L'accès à l'énergie, une autre histoire du passé colonial ?
Notre modèle étant basé sur une sur-consommation d’énergie, les multinationales obtiennent des positions politiques stratégiques en s’impliquant dans la production énergétique de nombreux pays. Répondant à des agendas bien souvent différents des populations des territoires dans lesquels ces entreprises s’installent, elles font des choix techniques déconnectés des réalités locales.
Par exemple, au Maroc, les centrales Noor I, II et III basées sur l'énergie solaire semblent correspondre aux ressources locales disponibles et aux directives politiques sur la transition énergétique. Selon le Masen (agence marocaine pour l’énergie durable), l’objectif était de produire 42% de sa consommation via des énergies renouvelables d'ici 2020. Le développement des CSP (1) Noor I, II et III, à Ouarzazate est lancé. L'ensoleillement est largement favorable et le projet encadré par une institution étatique. Cependant, Ouarzazate est située dans les terres, dans une zone touchée par la sécheresse depuis plusieurs années. Or, un accès à l'eau est nécessaire au fonctionnement de la technologie solaire à concentration ; sans parler de l’absence d’infrastructures de transports d’énergie.
Ceci n’est qu’un énième exemple de projets ne respectant pas les enjeux environnementaux et sociétaux. Pour les sites de production fossiles, les multinationales françaises ne semblent même pas considérer ces impacts comparés au gain économique.

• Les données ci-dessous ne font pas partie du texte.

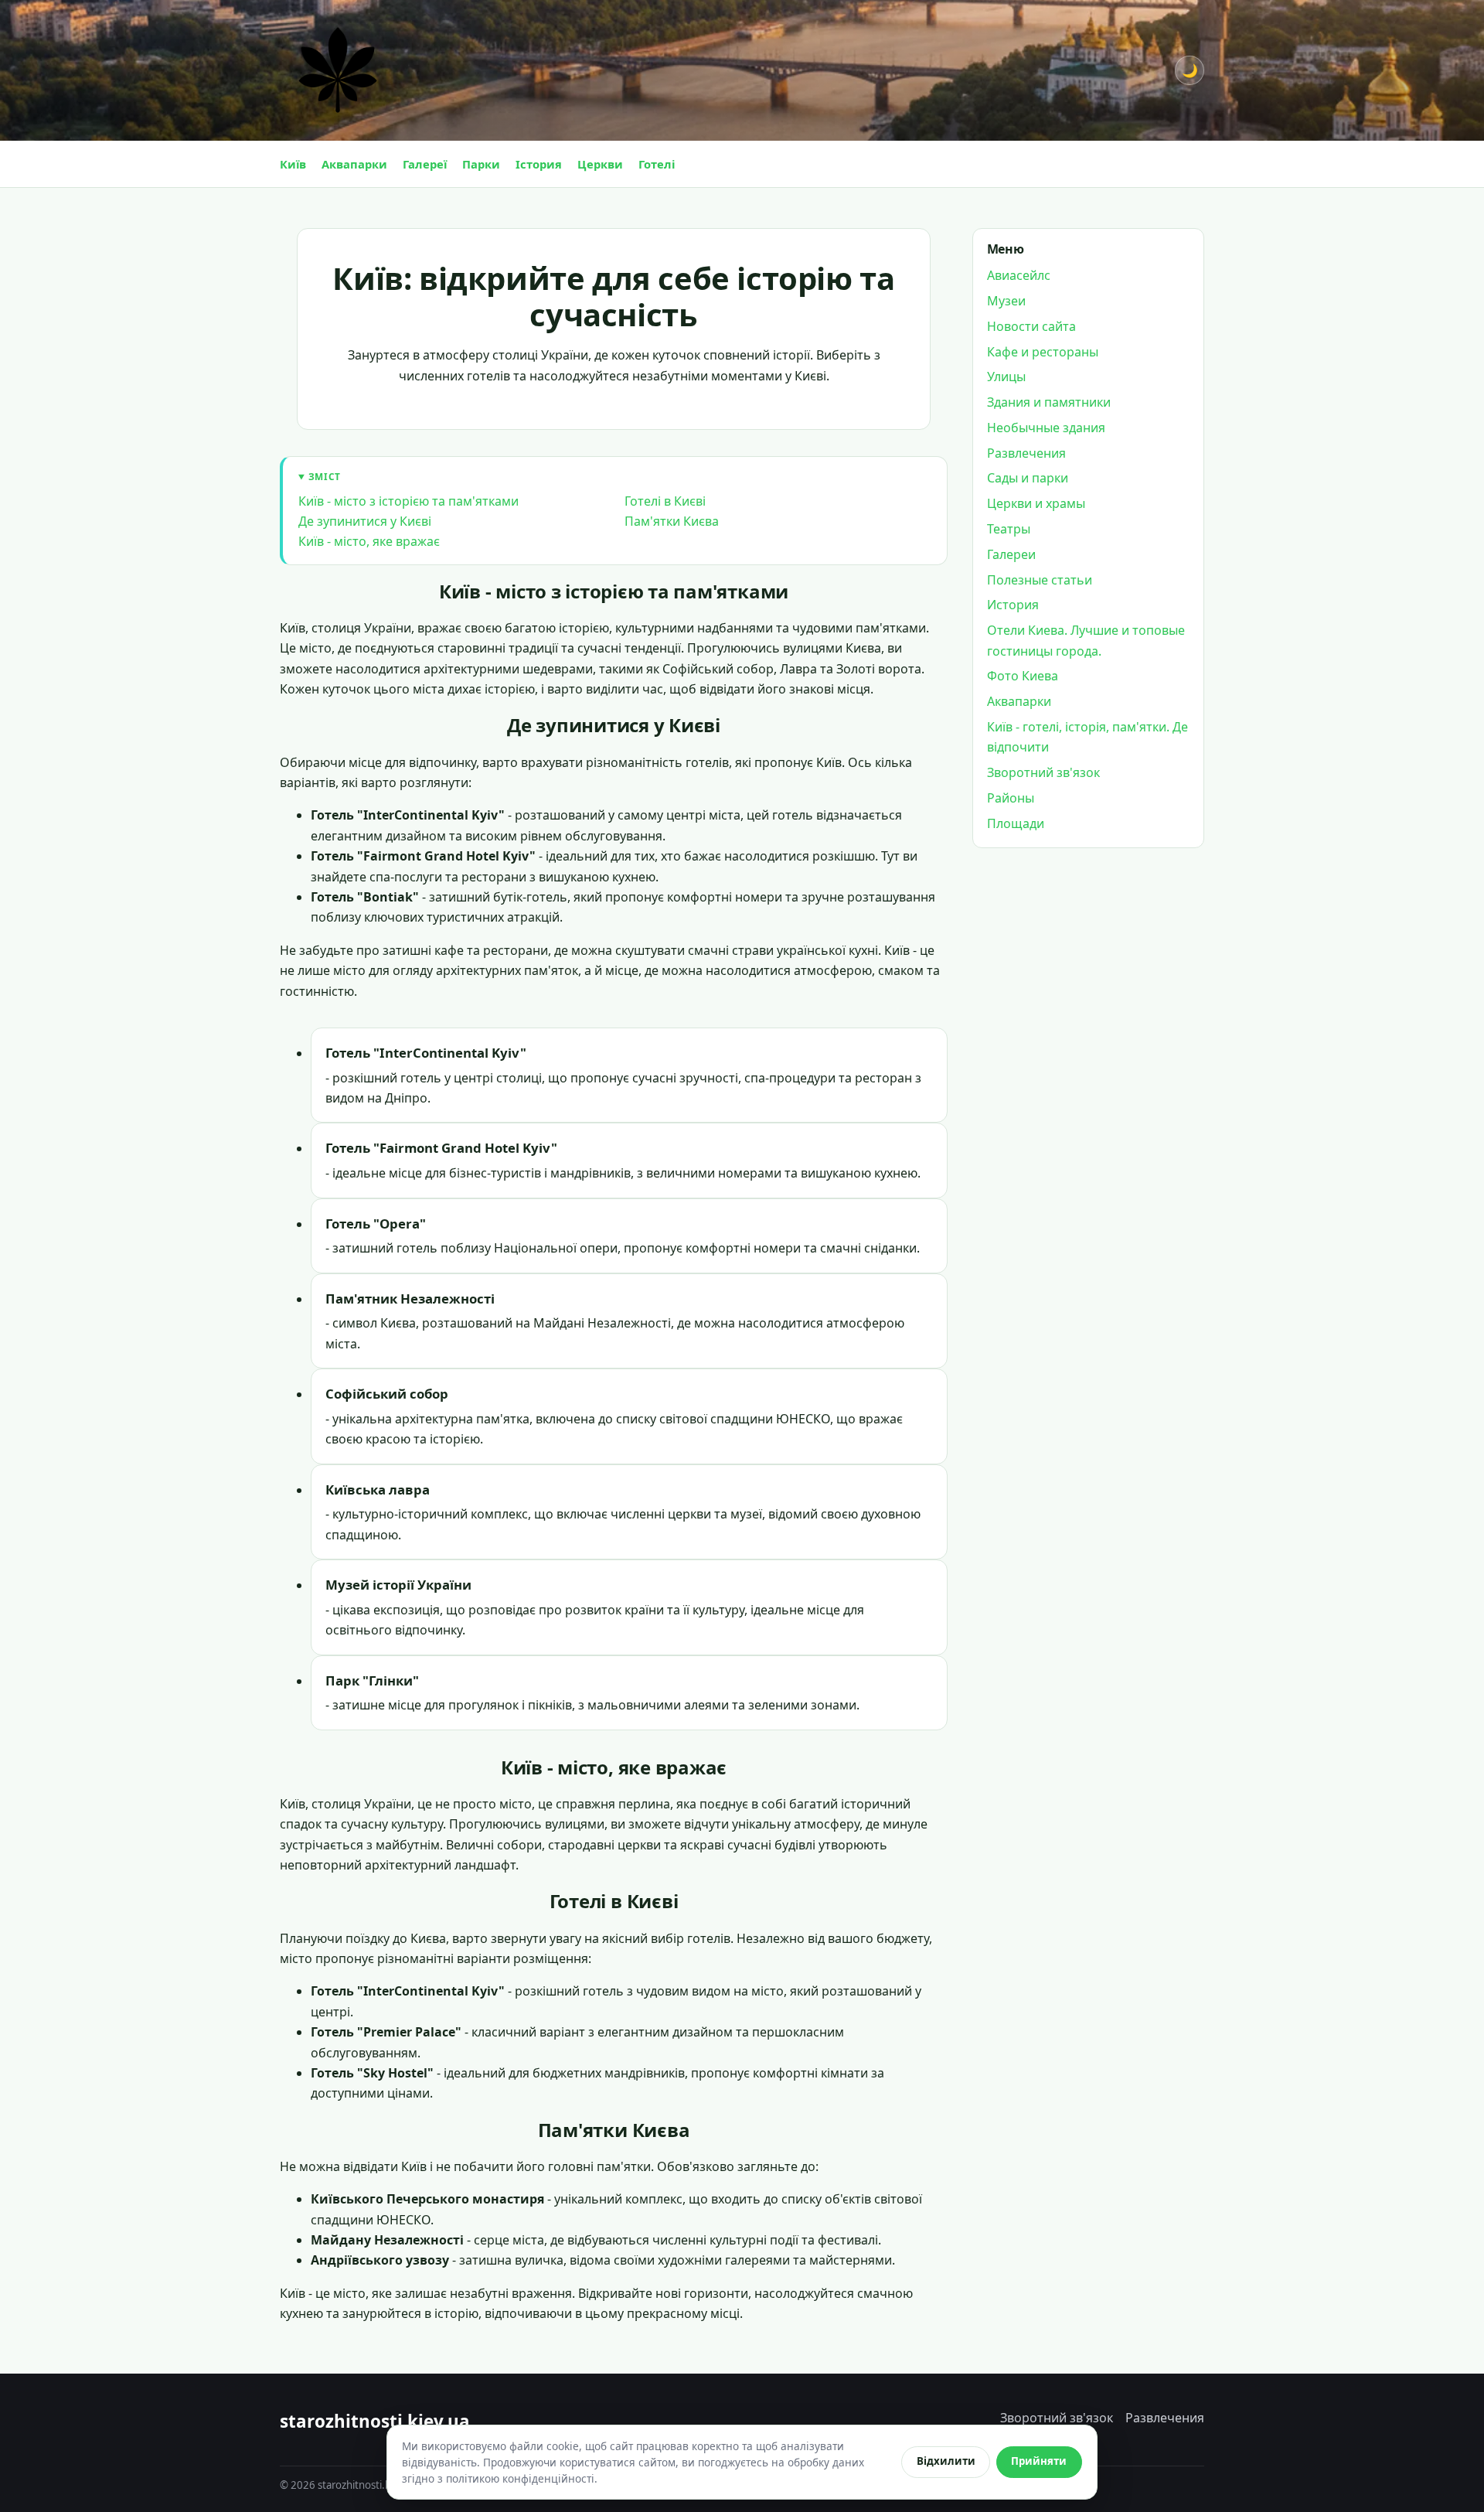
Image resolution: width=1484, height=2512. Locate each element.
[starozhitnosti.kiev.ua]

Total Energie écarte, sans souci, AFIEGO (2) (African Institute for Energy Governance) des discussions pour son projet EACOP (« East African Crude Oil Pipeline » : projet oléoduc chauffé de 1 443 kilomètres traversant les terres ougandaises jusqu’à la Tanzanie). Un front uni entre multinationales françaises, acteurs financiers et gouvernements, en faveur de ces projets menaçant les populations locales et la biodiversité, ne choque plus. Quels impacts peut-on accepter pour justifier un modèle économique basé sur une consommation énergétique toujours plus importante dans une optique de progrès techniques et scientifiques ?
En France, tout projet d'envergure est soumis à une étude d'impact environnementale, reprenant les enjeux humains et économiques, sur la biodiversité et le paysage à différentes échelles. Alors, sous quels prétextes Total Energie justifie-t-elle au Maroc sa pipeline traversant des réserves naturelles sensibles et expropriants des populations indigènes ?
Ce positionnement des firmes françaises dans le développement de projets à l'international laisse l’arrière-goût d’un passé colonialiste. Certes, il semble avoir pris une autre forme. Sous
l'égide du capitalisme, elles exercent un néo-colonialisme économique, elles n'ont que peu de bénéfices à former les populations locales et aucune obligation en cette faveur. La multiplicité de leurs projets et pays d'implantation leur permet de conserver une emprise considérable sur les marchés locaux et une flexibilité à l'entrée et sortie de ceux-ci.
Le devoir de vigilance (3) est-il un début de réponses à cette problématique ? Comment pouvons-nous agir en France pour exiger que ces multinationales françaises respectent les droits humains et environnementaux à l'étranger ?
Qu'en est-il de notre posture personnelle lorsqu'on s'engage dans un projet ayant une dimension à l’international ?
1. Concentrator solar panel : solaire thermique à concentration
2. Afiego est une association qui veut représenter la population dans la gouvernance sur l'énergie https://www.afiego.org/
3. La loi du 27 mars 2017 relative au devoir de vigilance instaure de nouvelles obligations de vigilance à l’égard des sociétés les plus importantes, qui doivent établir et mettre en œuvre de manière effective un plan de vigilance. La loi prévoit l’engagement de leur responsabilité en cas de manquement à ces nouvelles obligations visant à prévenir les risques d’atteintes graves aux droits humains et à l’environnement, y compris lorsqu’elles sont commises par leurs filiales directes ou indirectes, en France et dans le reste du monde.